Problem requirements: From the entries below, print exactly the span beginning with the line holding "This screenshot has height=390, width=840." and ending with the line holding "Given: Select the max valid time value 500", endpoints included, and skip any pictures.

Stored items:
--- START ---

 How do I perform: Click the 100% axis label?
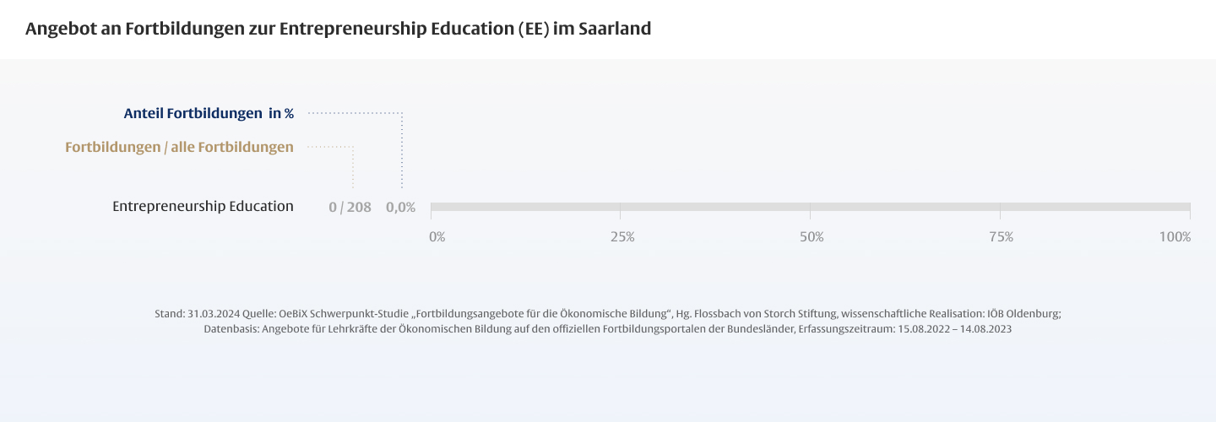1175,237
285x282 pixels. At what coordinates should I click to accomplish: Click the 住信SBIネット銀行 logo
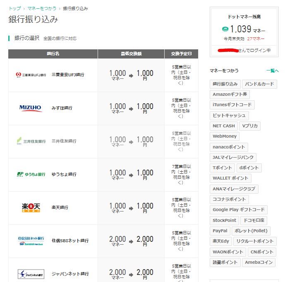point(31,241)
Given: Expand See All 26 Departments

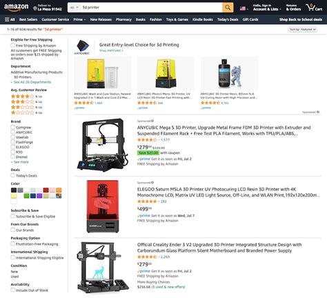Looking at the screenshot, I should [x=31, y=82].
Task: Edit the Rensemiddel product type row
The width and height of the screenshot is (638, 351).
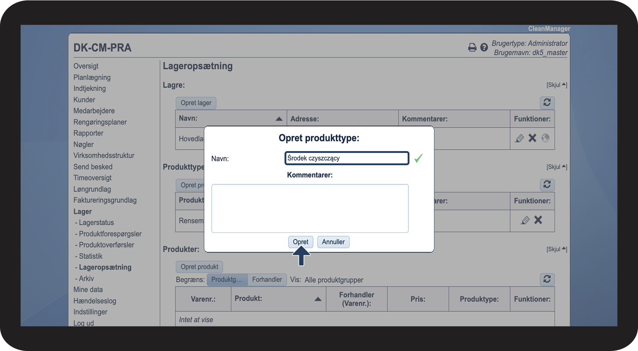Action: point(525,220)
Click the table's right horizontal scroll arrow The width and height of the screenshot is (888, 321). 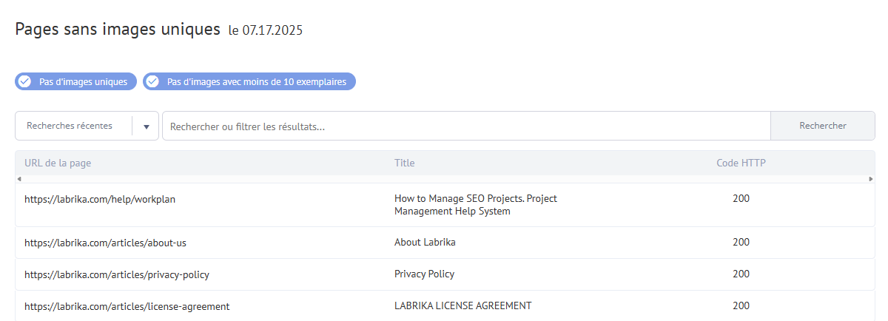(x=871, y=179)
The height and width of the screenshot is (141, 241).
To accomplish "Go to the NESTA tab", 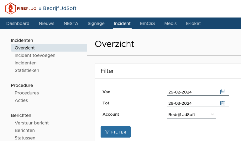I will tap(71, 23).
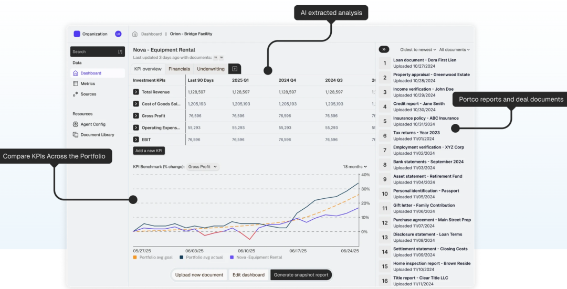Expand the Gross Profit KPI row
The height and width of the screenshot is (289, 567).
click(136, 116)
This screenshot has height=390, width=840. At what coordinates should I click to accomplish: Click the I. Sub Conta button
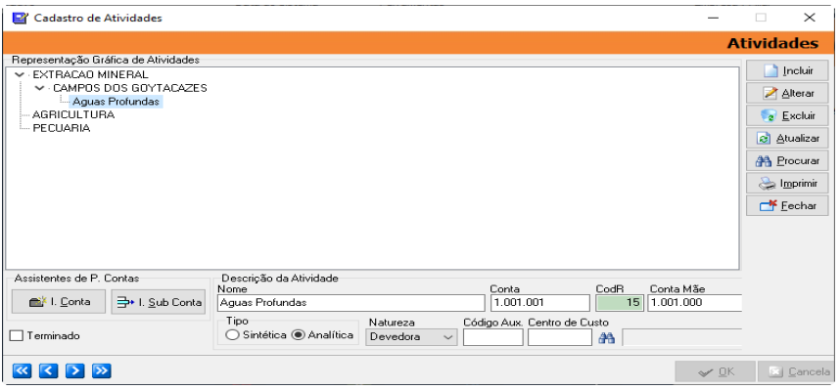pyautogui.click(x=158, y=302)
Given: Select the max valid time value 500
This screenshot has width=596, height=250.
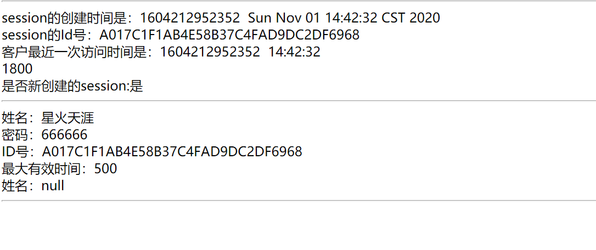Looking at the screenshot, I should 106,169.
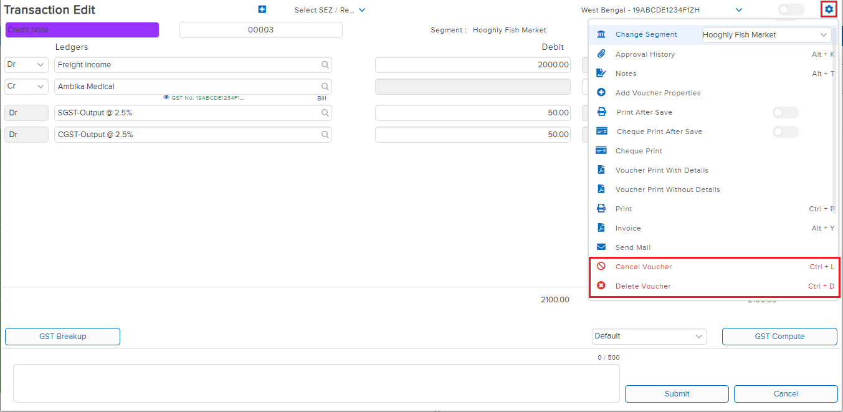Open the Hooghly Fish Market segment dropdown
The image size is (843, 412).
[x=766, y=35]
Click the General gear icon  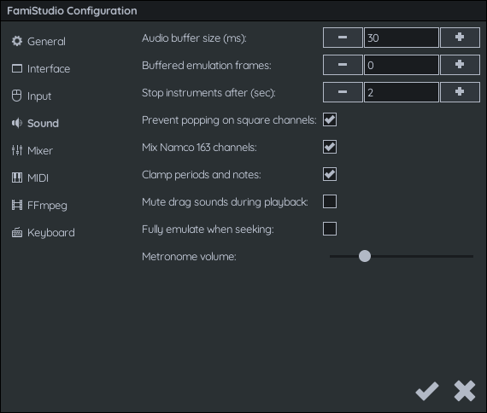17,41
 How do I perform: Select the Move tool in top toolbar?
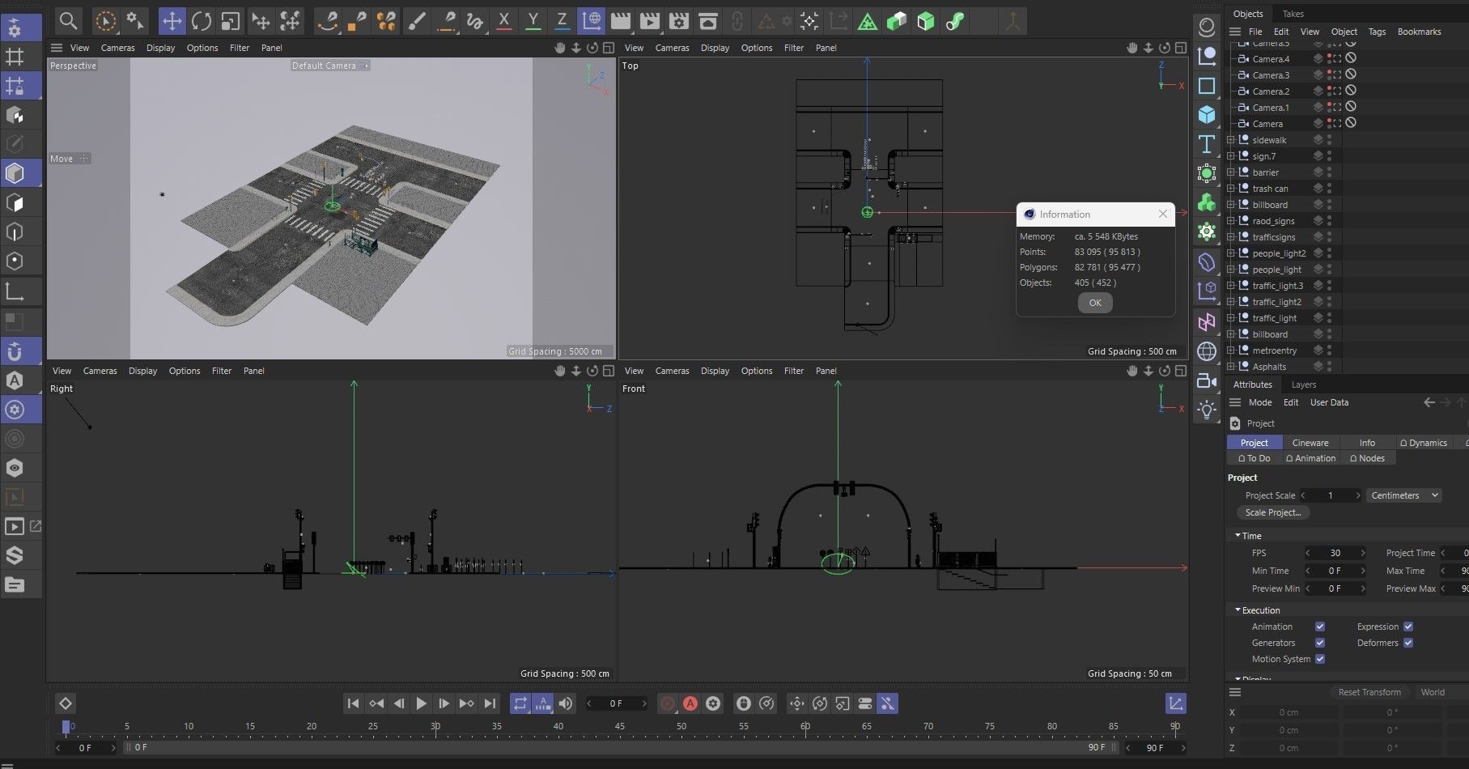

--- END ---

Reply:
This screenshot has height=390, width=840. At what coordinates should I click to accomplish: Click the I. Sub Conta button
pyautogui.click(x=158, y=302)
Given: Select the max valid time value 500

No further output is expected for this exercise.